Extracted material below:

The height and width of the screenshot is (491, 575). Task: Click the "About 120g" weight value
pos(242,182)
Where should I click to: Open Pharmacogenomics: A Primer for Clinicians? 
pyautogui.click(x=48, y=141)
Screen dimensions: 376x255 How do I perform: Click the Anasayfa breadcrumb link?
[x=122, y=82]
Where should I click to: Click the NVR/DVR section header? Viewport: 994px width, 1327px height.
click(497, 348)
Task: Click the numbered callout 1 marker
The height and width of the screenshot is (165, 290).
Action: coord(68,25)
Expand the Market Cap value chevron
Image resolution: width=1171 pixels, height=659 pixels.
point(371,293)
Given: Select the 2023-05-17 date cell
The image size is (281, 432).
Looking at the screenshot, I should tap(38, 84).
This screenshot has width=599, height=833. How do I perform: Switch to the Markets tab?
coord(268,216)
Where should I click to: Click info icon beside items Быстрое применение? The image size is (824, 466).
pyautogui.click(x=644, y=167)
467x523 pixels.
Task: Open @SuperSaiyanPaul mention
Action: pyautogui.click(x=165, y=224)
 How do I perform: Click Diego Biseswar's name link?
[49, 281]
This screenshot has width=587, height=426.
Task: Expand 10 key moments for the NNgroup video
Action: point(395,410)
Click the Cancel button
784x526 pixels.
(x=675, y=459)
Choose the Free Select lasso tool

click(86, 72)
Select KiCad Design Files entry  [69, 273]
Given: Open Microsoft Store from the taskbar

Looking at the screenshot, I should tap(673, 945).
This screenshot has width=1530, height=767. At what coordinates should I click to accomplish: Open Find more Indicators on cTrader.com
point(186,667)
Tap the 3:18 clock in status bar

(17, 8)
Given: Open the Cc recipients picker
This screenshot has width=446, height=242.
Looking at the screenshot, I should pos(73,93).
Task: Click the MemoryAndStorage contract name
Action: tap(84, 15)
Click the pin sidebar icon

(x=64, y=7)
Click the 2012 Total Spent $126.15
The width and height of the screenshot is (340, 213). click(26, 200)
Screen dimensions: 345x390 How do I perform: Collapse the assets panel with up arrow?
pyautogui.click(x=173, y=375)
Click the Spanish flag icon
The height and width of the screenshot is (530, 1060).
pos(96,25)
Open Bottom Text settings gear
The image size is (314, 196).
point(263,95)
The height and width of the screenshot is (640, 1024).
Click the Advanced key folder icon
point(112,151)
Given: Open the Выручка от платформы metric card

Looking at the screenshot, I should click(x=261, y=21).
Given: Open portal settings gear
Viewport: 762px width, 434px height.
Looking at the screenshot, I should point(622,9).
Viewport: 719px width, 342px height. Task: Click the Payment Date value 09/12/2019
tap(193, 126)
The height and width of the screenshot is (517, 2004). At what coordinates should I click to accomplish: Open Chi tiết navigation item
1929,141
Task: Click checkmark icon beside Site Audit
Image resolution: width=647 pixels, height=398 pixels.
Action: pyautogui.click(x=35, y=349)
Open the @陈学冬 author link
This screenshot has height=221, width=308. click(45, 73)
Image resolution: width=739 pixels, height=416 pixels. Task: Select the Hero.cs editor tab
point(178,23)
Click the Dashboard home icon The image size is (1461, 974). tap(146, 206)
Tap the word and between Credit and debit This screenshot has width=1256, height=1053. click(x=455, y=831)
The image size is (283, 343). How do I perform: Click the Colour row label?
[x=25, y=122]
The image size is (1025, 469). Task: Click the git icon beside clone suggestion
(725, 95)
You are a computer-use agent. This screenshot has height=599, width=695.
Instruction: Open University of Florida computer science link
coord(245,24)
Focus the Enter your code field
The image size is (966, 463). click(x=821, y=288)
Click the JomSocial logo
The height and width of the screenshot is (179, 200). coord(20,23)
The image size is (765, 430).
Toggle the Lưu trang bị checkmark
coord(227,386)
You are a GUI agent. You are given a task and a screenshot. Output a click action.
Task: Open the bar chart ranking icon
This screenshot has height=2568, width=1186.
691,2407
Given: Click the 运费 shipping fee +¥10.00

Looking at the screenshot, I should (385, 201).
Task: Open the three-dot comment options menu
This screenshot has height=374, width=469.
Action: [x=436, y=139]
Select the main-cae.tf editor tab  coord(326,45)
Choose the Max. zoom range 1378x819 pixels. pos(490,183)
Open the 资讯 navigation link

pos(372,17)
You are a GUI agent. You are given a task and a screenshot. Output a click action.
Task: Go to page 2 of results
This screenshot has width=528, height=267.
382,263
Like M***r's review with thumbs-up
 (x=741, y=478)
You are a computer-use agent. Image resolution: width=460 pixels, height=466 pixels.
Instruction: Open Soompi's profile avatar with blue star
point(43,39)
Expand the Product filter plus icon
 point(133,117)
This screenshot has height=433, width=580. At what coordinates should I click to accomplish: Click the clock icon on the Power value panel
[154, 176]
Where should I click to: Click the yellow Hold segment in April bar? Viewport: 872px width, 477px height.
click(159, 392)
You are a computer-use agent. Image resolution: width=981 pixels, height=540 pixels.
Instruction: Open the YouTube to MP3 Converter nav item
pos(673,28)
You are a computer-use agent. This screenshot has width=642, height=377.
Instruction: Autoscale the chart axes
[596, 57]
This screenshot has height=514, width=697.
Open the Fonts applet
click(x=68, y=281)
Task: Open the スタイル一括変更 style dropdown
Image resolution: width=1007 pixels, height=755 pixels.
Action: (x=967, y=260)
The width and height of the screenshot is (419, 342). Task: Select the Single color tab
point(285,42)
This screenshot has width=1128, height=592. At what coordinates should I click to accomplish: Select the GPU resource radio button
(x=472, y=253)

End of Extracted material.

■ What this task involves ■
Write out exactly those lines running from the line with "Task: Go to page 2 of results" to the end of the data above, the first and last included.

■ Written solution ■
Task: Go to page 2 of results
This screenshot has width=528, height=267.
382,263
Like M***r's review with thumbs-up
 (x=741, y=478)
You are a computer-use agent. Image resolution: width=460 pixels, height=466 pixels.
Instruction: Open Soompi's profile avatar with blue star
point(43,39)
Expand the Product filter plus icon
 point(133,117)
This screenshot has height=433, width=580. At what coordinates should I click to accomplish: Click the clock icon on the Power value panel
[154, 176]
Where should I click to: Click the yellow Hold segment in April bar? Viewport: 872px width, 477px height.
click(159, 392)
You are a computer-use agent. Image resolution: width=981 pixels, height=540 pixels.
Instruction: Open the YouTube to MP3 Converter nav item
pos(673,28)
You are a computer-use agent. This screenshot has width=642, height=377.
Instruction: Autoscale the chart axes
[596, 57]
This screenshot has height=514, width=697.
Open the Fonts applet
click(x=68, y=281)
Task: Open the スタイル一括変更 style dropdown
Image resolution: width=1007 pixels, height=755 pixels.
Action: (x=967, y=260)
The width and height of the screenshot is (419, 342). Task: Select the Single color tab
point(285,42)
This screenshot has width=1128, height=592. At what coordinates should I click to accomplish: Select the GPU resource radio button
(x=472, y=253)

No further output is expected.